### [PROBLEM REQUIREMENTS]
Every line from the start of the data through the line containing "Given: Open the 宽高比 16:9 dropdown arrow" should be retyped exactly; the pictures should not.

━━━ DATA PROVIDED

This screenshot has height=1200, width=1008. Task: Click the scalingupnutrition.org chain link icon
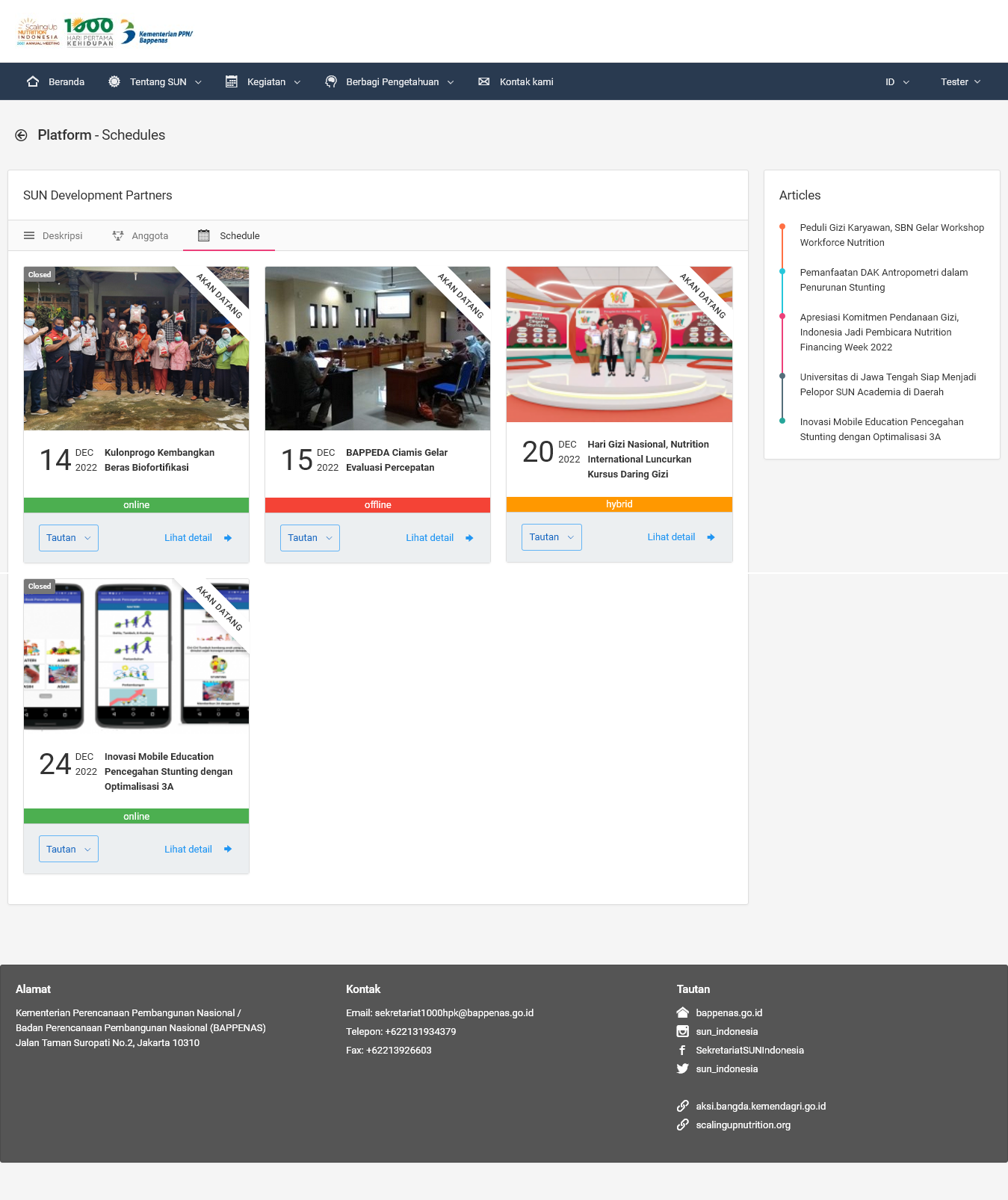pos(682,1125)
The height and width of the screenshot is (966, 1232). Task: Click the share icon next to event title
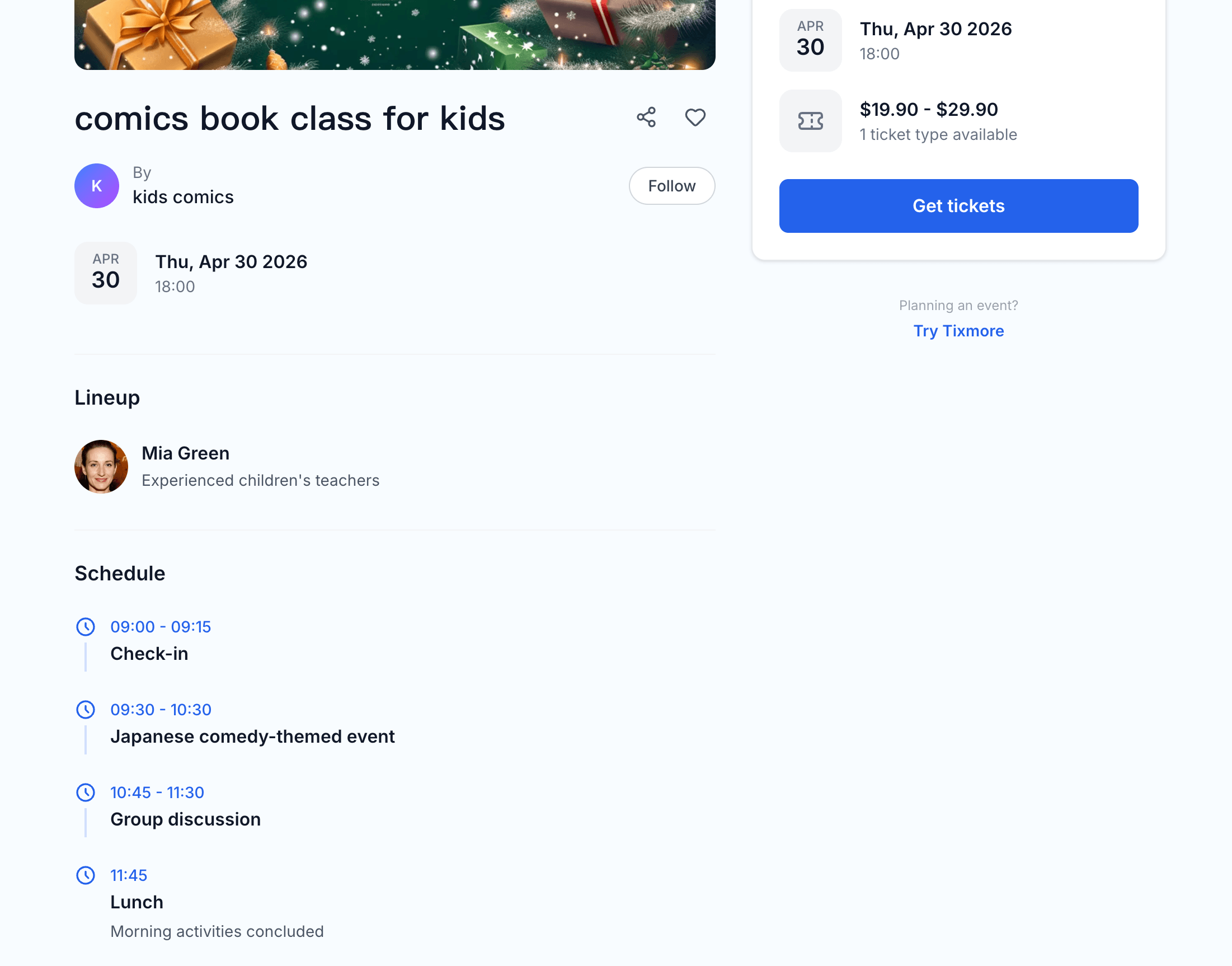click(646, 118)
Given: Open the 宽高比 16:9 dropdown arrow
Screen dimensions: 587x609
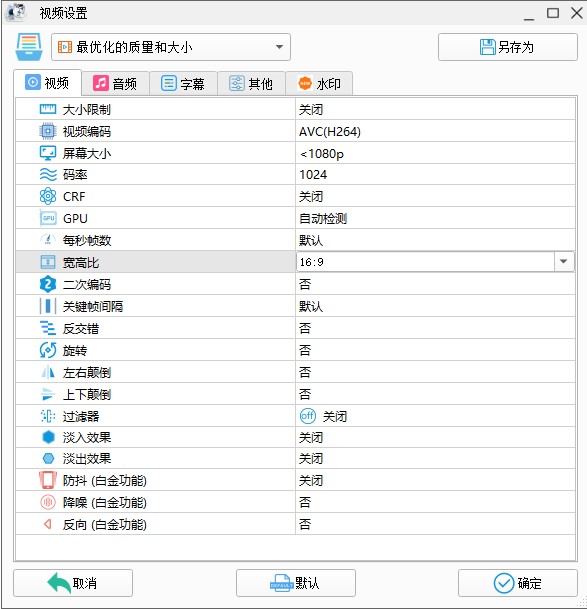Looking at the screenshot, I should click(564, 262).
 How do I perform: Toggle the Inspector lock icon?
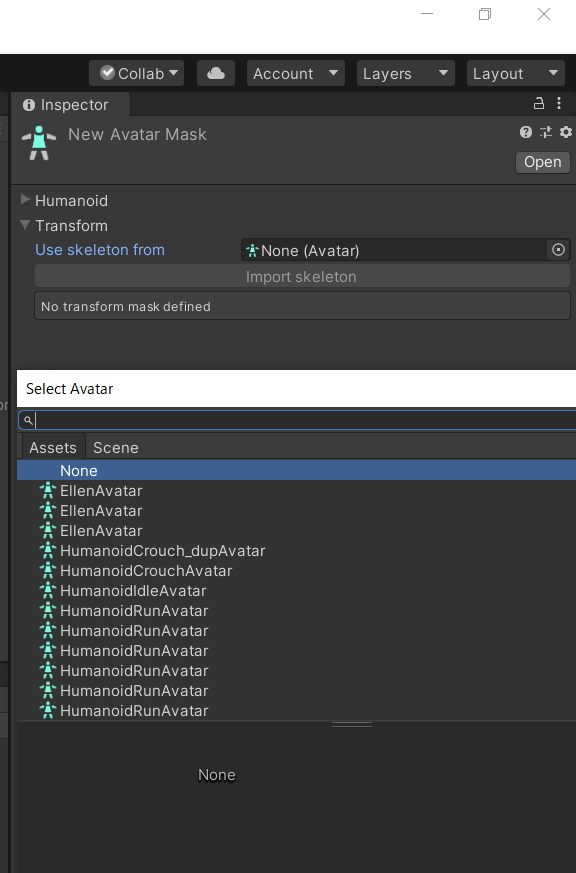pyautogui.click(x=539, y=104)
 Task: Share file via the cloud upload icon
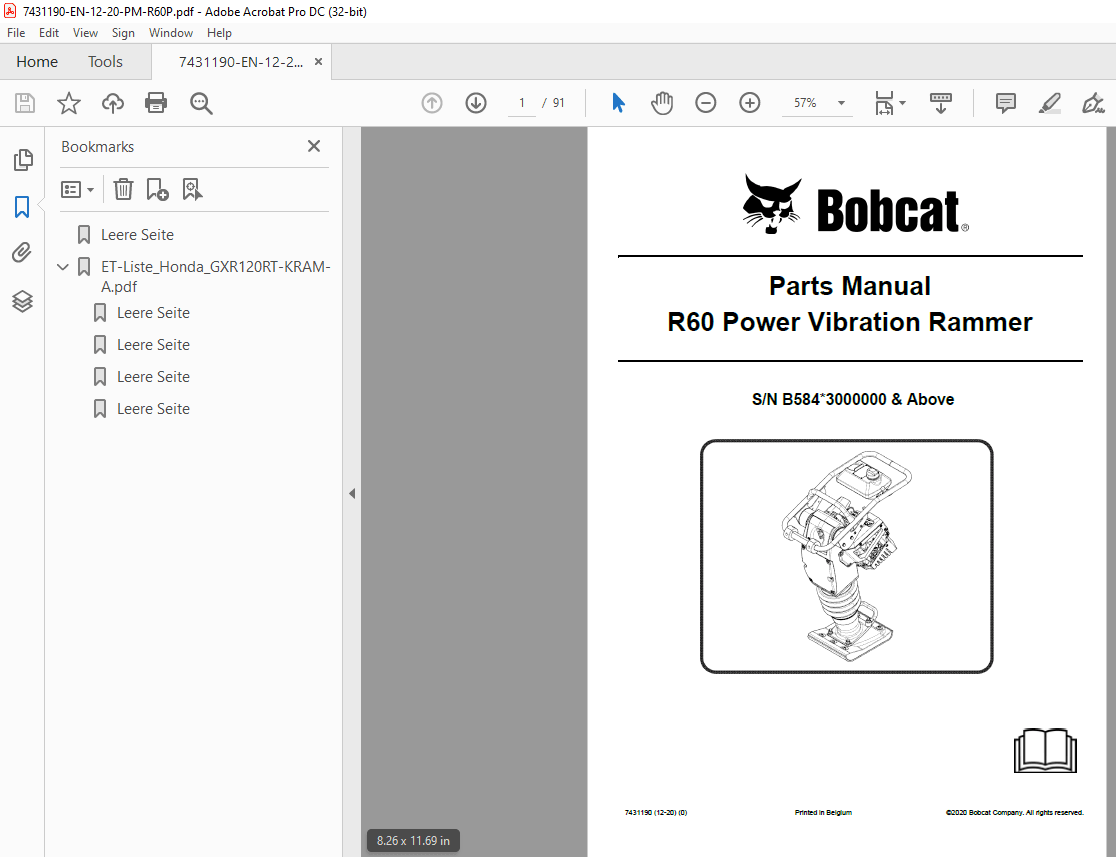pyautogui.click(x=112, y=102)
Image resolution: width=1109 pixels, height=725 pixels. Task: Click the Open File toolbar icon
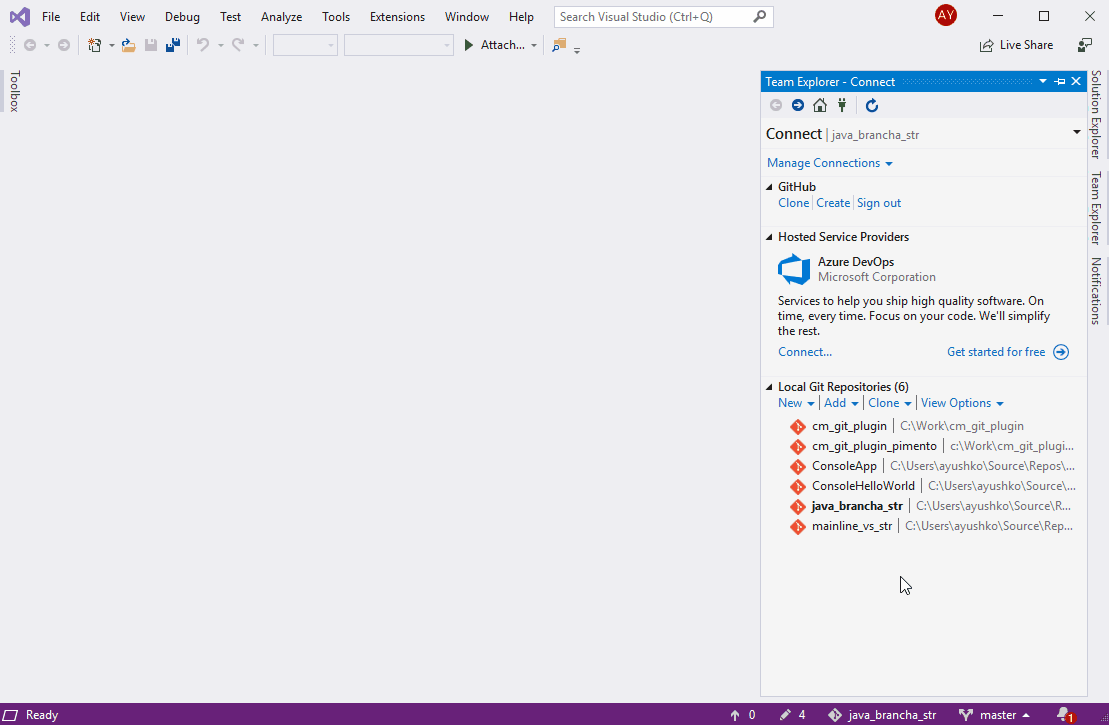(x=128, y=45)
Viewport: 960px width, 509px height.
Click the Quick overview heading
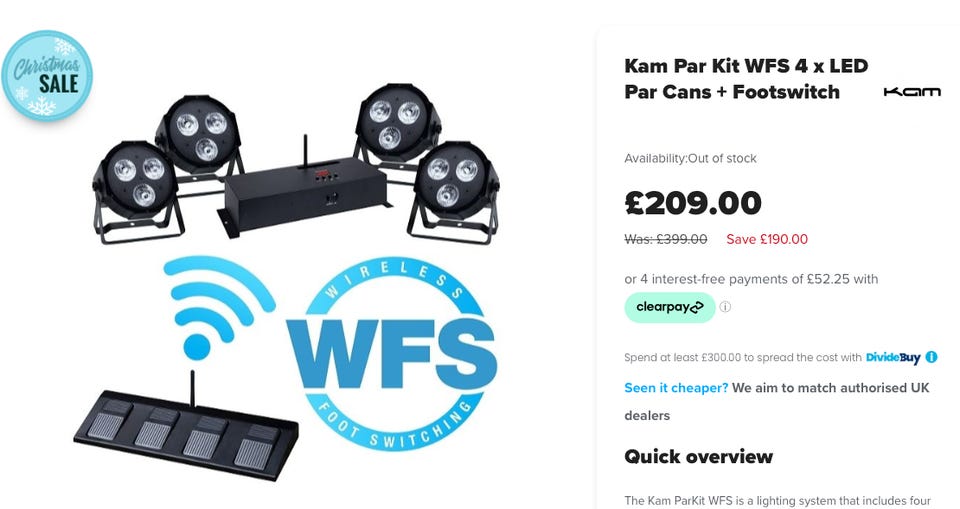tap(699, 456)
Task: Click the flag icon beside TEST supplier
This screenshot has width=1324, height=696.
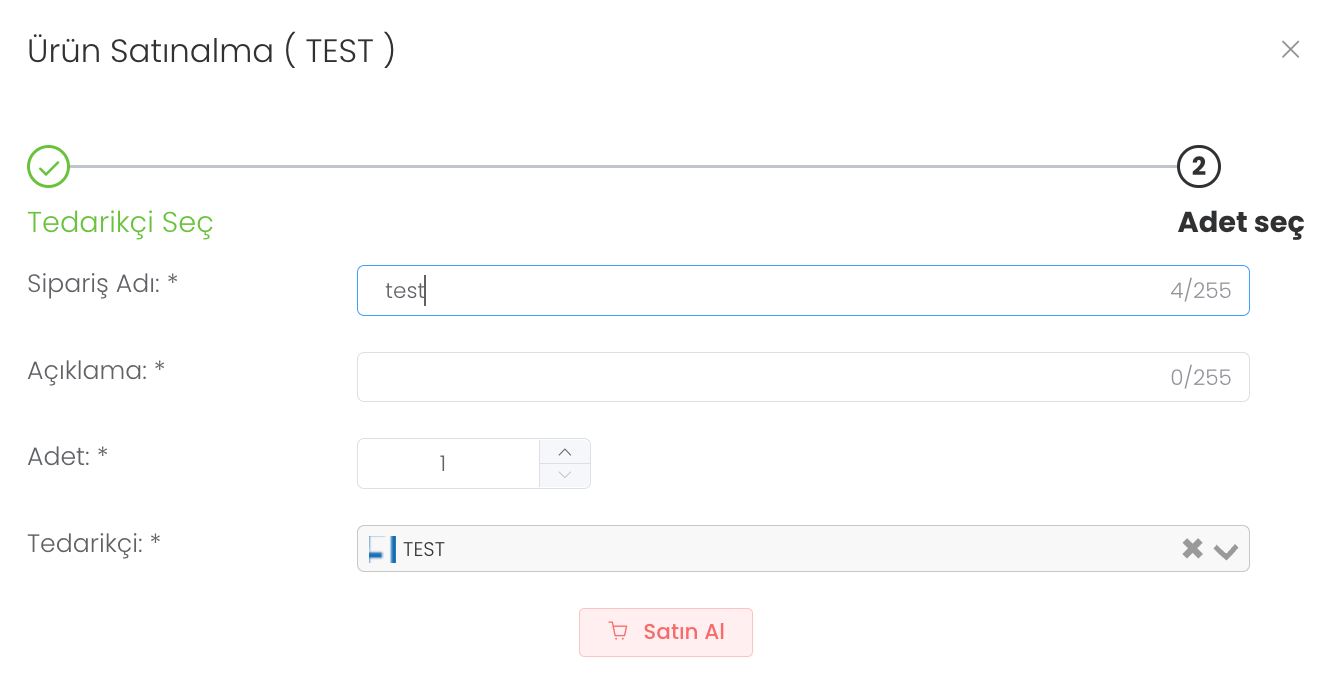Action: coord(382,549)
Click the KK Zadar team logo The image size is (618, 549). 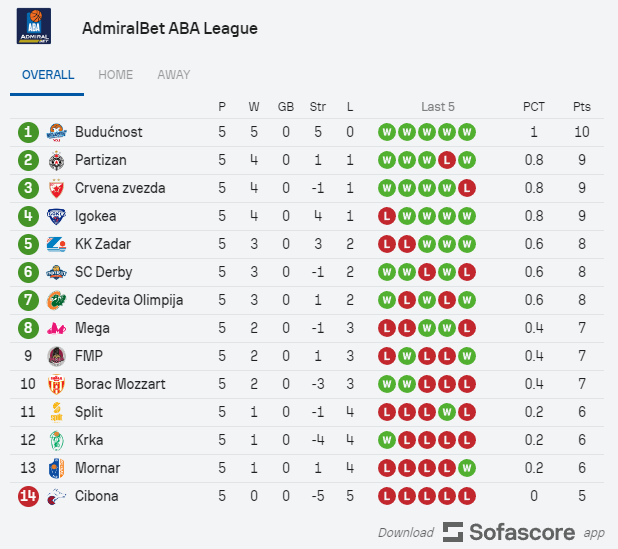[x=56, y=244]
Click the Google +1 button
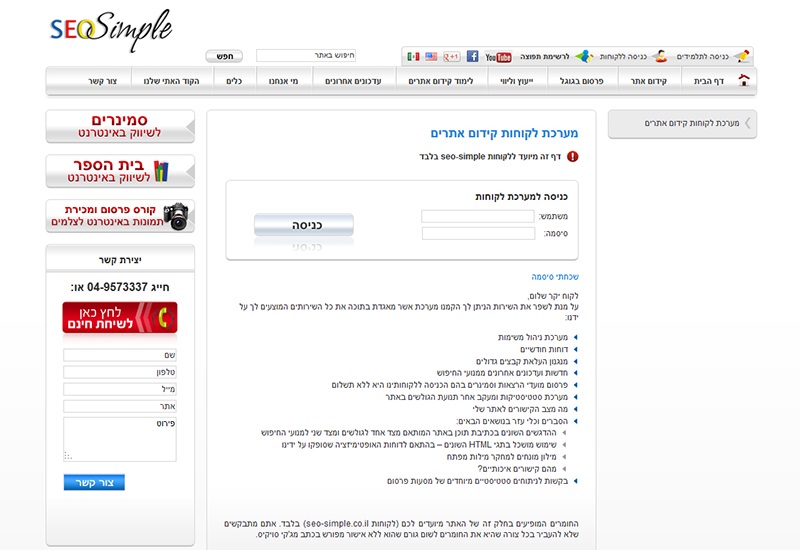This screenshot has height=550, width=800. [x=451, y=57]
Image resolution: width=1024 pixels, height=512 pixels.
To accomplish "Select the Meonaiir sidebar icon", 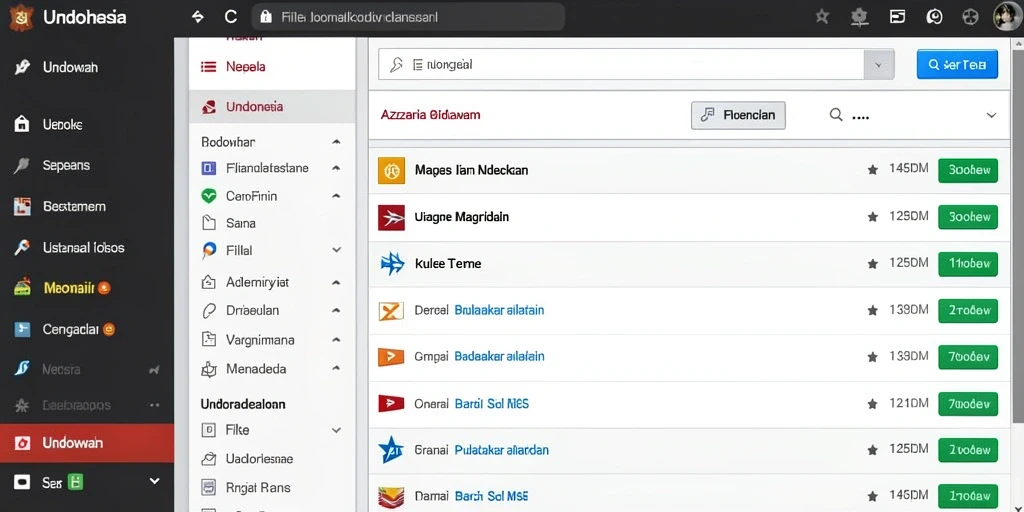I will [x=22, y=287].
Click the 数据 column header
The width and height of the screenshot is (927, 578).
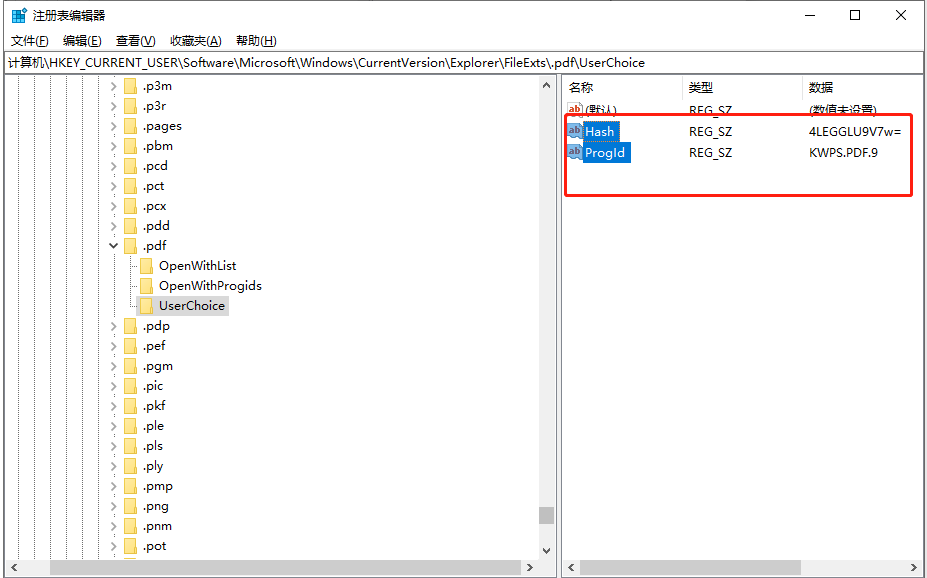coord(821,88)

━━━━━━

### [RESPONSE TO THIS EXERCISE]
This screenshot has height=1200, width=1008. Task: Click the scalingupnutrition.org chain link icon
pos(682,1125)
The height and width of the screenshot is (966, 1232). Task: Click the share icon next to event title
click(646, 118)
Given: Open the 宽高比 16:9 dropdown arrow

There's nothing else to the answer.